Now, I definitely think that in a real way, I had lost the faith of my boss and colleagues well before I was fired. I think they did expect me to know more than I did and were upset that I didn’t. I was ignored. And when I asked for attention, it was negative. I was fired before I was fired.
But, I also quit before I quit. I started working on a new side project during work hours. I started submitting stories, even though I wasn’t meeting my objectives.
Here’s what I wish I’d done
I wish I’d believed that just because I didn’t know how to do what they wanted me to do, I could learn. I wish I’d taken inventory of the value I could create for the company with the skills and knowledge I had then and then gone hard after it. I wish I’d taken some risk, any risk, really. As long as it were legal and ethical. Because then at least I would have learned something from the outcome that I could take to my next job. And there’s always the possibility that it would work and then I could get better at it and then, eventually, I’m a net positive.
I wish I’d gotten fired for trying something crazy that didn’t work out instead of quitting before I quit. Because the outcome is the same. I’m never going to work for that company again. But I could have walked away having learned more than to not let performance anxiety and imposter syndrome paralyze me.
So if you’ve quit before you quit, or are considering it. Don’t. Get fired.
As bad as quitting before you quit is for employers, it’s so much worse for employees. That fear hanging over your head, the shame.
Try something. Anything. Even something risky. Especially something risky. Because you need a big win or to get fired.
Run an experiment whose results you can measure.
Try things that you can tell whether they worked. If you think your boss expects you to fail you are going to interpret all their input as negative. And, hell, it might be. Work so subjective that failure or success depends on your boss’s interpretation is a problem in and of itself. It’s also inefficient to need your boss’s involvement for every ounce of actionable feedback. You know what success looks like. You can figure this out.
Try something because you don’t need to know what you’re doing. All you need to do is learn. And you are not too stupid to learn. No one is. Even people who have undergone traumatic brain injury and have been judged to have no ability to form new memories have shown the ability to learn subconsciously. Try things, discover what worked, double down on it. Try things, discover what worked, double down on it. Try things…

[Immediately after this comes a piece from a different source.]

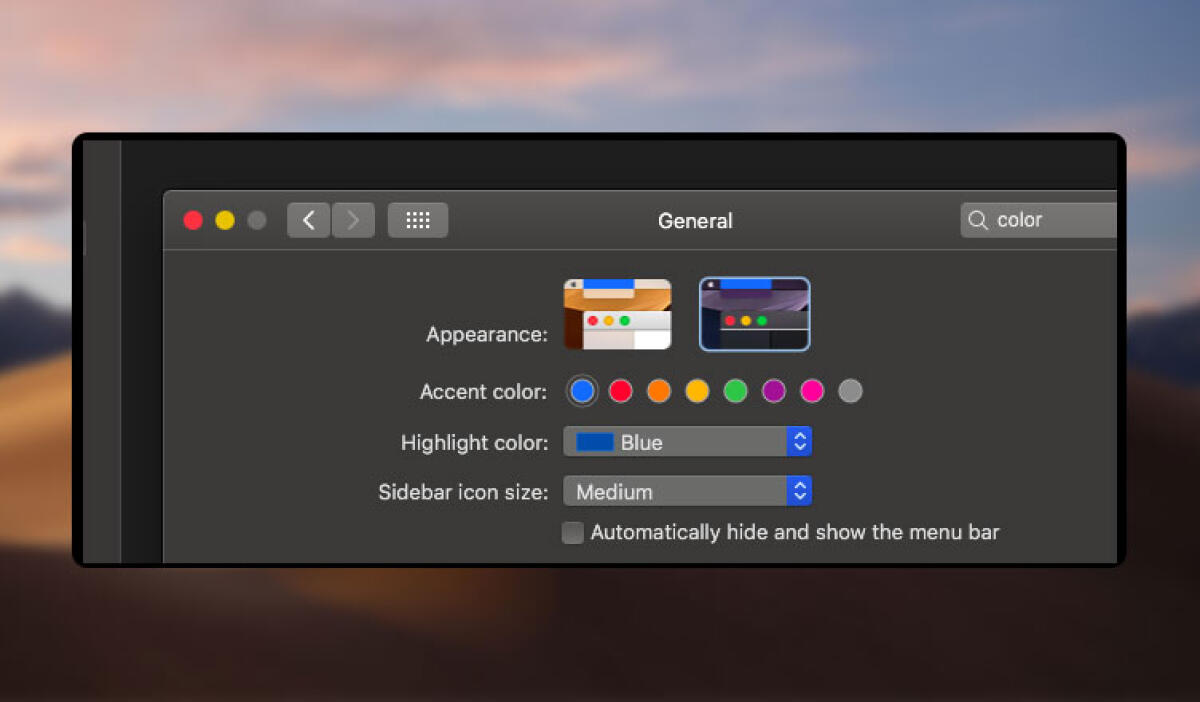Select the pink accent color swatch
This screenshot has width=1200, height=702.
coord(812,391)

I got fired in the best way possible. I knew around when it was coming, so I’d been saving up. But I still hoped for the best. I hoped my boss would sit me down and we’d create a new plan for utilizing my talents to benefit an organization I still loved.
I’ll never forget that phone call. I went into the stairwell for some privacy. I didn’t start crying until the boss told me that he knew I was talented, and that I’d do great things. Somewhere else. It was so heartbreakingly bittersweet to finally be recognized as I was getting rejected.
That was two years ago. After I got fired I created a successful web show, guest starred in my friend’s web show, was interviewed on a national news network. Twice. Got published in some big online magazines. Got other people published in bigger online magazines. Got quoted in a New York Times Magazine cover story. And spoke at SXSWi.
And you know what I’ve learned? My dreams were too small, and along with them my risks.
What I’ve learned is that the people at the company that fired me weren’t famous for being smart and competent. They were famous for doing big things. They tried things, discovered what worked, and doubled down on it. Only the things they tried were big. They were hard. They were risky. Some of them started with smaller experiments and worked up. Some of them went straight for the big stuff. But all of them worked their damn asses off running experiments and measuring results and running new experiments.
This can be you. This can be me. This can be anyone.
If you’re thinking about quitting, or have quit already, you’re at the perfect spot to take a big risk. The worst that will happen already has. Don’t quit. Never quit.
This is relevant to my, uh, interests.